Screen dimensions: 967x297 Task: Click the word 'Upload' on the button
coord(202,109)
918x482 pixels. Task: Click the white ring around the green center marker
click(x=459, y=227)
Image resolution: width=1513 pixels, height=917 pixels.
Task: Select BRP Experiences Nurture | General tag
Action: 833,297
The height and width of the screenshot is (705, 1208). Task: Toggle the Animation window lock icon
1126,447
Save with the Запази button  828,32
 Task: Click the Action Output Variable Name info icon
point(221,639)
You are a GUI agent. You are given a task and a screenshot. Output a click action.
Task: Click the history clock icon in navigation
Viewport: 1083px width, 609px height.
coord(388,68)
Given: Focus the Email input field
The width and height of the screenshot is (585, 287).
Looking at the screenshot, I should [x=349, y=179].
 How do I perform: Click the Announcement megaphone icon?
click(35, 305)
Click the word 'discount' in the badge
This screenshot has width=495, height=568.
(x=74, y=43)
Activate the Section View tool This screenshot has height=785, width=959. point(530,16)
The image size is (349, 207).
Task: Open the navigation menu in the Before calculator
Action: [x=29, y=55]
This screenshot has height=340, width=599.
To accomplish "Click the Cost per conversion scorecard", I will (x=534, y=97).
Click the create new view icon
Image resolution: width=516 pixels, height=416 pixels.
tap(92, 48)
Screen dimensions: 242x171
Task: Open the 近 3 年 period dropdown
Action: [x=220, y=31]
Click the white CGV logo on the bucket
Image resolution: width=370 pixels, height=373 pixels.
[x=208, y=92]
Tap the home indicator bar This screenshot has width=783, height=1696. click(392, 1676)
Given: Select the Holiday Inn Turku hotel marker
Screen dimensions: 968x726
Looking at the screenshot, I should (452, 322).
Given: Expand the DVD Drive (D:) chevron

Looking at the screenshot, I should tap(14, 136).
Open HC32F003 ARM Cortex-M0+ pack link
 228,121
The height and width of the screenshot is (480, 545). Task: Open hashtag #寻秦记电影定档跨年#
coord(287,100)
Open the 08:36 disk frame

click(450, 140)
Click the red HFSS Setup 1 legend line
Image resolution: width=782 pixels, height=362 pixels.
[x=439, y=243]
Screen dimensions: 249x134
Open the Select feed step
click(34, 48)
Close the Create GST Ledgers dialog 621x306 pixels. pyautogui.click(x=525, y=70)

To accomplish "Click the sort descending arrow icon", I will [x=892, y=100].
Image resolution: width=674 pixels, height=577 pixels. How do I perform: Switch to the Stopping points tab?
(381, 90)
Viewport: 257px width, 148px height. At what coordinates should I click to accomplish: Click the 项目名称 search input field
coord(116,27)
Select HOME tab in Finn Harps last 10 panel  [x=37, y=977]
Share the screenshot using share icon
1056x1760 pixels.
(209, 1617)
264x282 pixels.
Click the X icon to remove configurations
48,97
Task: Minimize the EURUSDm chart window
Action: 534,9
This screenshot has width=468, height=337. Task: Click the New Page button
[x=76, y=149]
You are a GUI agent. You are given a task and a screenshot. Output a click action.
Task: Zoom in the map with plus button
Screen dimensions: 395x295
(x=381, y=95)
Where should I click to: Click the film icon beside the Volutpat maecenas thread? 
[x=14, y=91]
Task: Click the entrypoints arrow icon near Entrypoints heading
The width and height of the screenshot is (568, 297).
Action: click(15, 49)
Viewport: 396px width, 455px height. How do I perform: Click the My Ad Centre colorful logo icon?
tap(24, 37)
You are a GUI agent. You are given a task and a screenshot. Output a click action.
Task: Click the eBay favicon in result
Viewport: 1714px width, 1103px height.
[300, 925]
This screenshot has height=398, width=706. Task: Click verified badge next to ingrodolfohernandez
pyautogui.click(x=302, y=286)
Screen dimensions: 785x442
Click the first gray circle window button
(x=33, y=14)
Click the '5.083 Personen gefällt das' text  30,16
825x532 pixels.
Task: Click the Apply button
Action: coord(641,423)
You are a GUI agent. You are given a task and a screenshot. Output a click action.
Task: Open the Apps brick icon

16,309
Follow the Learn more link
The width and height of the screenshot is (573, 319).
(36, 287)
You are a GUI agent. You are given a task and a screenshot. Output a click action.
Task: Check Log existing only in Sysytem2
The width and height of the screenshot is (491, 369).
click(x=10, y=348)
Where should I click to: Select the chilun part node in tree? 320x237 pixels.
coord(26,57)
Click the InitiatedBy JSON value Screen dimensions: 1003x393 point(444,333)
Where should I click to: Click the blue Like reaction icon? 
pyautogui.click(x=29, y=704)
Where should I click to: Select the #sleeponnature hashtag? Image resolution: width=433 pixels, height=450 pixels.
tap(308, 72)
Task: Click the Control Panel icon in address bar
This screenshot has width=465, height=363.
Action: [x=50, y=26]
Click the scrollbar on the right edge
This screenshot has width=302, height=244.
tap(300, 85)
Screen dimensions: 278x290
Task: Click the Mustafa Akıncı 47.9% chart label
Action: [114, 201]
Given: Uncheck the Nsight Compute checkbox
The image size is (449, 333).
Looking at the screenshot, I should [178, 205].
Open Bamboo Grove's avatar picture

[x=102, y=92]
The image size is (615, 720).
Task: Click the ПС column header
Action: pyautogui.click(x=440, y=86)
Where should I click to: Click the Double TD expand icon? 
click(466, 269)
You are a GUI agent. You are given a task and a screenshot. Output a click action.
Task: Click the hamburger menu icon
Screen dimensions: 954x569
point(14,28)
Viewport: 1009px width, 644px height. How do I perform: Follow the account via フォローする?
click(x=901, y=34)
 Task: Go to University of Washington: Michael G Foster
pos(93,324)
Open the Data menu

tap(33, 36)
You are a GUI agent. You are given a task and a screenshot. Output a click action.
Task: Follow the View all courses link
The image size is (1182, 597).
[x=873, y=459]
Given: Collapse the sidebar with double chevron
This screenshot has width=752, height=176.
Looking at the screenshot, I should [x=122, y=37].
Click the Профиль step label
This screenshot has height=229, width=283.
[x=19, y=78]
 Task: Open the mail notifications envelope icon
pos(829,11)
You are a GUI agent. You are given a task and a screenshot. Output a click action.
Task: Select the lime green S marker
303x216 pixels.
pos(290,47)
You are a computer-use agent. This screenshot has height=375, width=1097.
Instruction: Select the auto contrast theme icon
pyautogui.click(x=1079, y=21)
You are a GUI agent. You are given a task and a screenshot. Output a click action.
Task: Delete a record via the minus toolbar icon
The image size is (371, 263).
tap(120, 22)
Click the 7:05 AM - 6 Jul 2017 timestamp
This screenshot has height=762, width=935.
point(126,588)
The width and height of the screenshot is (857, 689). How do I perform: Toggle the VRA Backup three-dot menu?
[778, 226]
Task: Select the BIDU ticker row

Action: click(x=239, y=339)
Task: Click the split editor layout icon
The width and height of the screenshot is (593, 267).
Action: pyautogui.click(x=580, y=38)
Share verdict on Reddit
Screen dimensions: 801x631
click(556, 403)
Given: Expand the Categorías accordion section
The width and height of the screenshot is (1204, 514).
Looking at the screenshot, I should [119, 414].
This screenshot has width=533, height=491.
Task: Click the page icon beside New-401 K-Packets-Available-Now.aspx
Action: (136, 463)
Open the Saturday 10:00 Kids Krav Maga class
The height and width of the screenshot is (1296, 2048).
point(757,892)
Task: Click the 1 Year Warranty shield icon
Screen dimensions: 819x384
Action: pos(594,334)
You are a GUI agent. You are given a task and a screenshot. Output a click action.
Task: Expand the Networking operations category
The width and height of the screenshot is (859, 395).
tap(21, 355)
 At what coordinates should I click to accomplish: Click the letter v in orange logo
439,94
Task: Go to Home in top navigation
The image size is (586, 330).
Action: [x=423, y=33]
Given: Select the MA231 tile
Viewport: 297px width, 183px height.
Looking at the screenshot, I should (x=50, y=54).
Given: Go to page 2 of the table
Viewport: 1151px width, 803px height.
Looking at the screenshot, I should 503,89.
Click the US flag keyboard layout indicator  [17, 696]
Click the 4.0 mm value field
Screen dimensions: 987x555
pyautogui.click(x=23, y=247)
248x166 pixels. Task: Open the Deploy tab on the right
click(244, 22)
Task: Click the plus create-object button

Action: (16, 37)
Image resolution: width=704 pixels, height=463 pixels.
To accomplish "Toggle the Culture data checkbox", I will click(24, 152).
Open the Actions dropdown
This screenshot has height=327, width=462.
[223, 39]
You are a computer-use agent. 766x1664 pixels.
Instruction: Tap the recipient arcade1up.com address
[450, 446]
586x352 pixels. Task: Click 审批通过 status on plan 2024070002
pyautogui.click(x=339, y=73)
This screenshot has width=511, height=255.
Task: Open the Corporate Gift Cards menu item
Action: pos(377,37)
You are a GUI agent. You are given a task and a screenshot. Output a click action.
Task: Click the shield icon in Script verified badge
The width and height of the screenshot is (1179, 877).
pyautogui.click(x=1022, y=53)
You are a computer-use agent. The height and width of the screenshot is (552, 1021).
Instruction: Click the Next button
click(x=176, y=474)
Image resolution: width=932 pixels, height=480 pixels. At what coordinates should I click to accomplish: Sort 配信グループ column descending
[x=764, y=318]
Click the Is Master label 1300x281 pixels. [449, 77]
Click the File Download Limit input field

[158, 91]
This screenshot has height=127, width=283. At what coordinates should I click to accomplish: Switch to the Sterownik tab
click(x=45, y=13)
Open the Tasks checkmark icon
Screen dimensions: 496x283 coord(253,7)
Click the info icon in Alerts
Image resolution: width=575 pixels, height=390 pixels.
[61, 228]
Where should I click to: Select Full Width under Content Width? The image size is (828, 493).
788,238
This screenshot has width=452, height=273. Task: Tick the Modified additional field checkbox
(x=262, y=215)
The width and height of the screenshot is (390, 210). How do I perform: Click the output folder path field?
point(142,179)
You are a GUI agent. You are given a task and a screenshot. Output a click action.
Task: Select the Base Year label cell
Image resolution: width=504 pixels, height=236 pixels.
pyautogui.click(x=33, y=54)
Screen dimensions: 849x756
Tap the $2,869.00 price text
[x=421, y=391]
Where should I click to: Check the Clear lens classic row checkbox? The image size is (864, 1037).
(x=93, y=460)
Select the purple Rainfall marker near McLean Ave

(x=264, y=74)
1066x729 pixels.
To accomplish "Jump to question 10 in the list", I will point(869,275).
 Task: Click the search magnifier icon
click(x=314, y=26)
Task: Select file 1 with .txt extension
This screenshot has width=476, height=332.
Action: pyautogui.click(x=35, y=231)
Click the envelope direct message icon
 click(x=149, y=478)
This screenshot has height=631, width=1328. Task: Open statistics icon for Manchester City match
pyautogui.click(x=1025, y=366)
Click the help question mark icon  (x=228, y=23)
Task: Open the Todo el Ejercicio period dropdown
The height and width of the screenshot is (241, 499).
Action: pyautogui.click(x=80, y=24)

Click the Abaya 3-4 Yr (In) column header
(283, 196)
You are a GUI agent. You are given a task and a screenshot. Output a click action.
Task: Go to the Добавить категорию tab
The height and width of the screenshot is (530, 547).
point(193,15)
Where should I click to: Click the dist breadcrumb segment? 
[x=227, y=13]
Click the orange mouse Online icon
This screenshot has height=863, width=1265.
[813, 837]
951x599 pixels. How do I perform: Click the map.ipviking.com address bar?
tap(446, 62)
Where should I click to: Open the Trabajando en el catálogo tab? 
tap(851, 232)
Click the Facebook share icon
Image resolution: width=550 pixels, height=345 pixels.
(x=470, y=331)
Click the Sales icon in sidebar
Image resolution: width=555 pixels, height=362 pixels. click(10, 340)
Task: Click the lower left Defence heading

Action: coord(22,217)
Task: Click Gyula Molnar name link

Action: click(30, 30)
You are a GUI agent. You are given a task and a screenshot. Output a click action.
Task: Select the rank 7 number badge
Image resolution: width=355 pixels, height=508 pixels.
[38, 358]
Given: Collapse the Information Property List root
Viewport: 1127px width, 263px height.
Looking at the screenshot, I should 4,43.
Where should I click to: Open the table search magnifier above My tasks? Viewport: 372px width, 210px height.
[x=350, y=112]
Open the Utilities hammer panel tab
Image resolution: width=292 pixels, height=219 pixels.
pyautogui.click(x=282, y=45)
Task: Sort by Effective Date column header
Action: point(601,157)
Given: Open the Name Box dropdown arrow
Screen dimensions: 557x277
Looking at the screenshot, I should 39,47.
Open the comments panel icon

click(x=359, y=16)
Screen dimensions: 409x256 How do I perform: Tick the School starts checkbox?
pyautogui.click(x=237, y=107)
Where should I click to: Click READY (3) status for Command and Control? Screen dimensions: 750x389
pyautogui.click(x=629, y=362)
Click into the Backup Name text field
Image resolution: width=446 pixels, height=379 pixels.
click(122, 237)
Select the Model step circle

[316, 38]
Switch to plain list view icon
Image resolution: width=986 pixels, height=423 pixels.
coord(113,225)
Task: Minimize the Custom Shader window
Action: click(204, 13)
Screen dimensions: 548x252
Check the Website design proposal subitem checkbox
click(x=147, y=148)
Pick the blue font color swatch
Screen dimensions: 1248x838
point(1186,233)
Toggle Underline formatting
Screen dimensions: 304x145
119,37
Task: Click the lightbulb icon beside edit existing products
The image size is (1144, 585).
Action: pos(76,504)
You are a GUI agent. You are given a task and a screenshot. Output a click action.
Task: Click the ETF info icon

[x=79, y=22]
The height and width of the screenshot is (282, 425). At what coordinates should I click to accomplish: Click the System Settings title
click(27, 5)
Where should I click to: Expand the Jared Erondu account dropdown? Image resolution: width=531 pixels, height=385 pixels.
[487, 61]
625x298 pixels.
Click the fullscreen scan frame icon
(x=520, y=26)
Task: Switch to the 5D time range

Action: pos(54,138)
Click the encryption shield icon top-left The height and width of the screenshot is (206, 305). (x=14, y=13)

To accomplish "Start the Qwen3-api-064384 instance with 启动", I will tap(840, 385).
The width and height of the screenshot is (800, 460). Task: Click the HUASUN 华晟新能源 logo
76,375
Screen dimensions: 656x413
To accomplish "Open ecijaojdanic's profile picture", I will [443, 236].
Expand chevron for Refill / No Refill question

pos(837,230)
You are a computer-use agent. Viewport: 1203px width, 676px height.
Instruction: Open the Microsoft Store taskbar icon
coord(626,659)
▬▬▬▬▬▬
YOUR OBJECTIVE
From the records above, quote only the lines running from the line with "Task: Check Log existing only in Sysytem2" to the line with "Given: Uncheck the Nsight Compute checkbox", both lines included.

WRITTEN ANSWER
Task: Check Log existing only in Sysytem2
The width and height of the screenshot is (491, 369).
click(x=10, y=348)
Where should I click to: Select the chilun part node in tree? 320x237 pixels.
coord(26,57)
Click the InitiatedBy JSON value Screen dimensions: 1003x393 point(444,333)
Where should I click to: Click the blue Like reaction icon? 
pyautogui.click(x=29, y=704)
Where should I click to: Select the #sleeponnature hashtag? Image resolution: width=433 pixels, height=450 pixels.
tap(308, 72)
Task: Click the Control Panel icon in address bar
This screenshot has width=465, height=363.
Action: [x=50, y=26]
Click the scrollbar on the right edge
This screenshot has width=302, height=244.
tap(300, 85)
Screen dimensions: 278x290
Task: Click the Mustafa Akıncı 47.9% chart label
Action: [114, 201]
Given: Uncheck the Nsight Compute checkbox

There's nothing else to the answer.